[Given records — start]

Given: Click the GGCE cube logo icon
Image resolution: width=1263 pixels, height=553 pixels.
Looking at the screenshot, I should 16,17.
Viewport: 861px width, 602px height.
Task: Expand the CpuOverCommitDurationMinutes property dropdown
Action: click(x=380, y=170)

[Given records — finish]

* [Action item] Print exactly, and only, the lines running from the one that contains "Image resolution: width=1263" to the last line of the records above.

* [Reply to the task]
Image resolution: width=1263 pixels, height=553 pixels.
Looking at the screenshot, I should 16,17.
Viewport: 861px width, 602px height.
Task: Expand the CpuOverCommitDurationMinutes property dropdown
Action: click(x=380, y=170)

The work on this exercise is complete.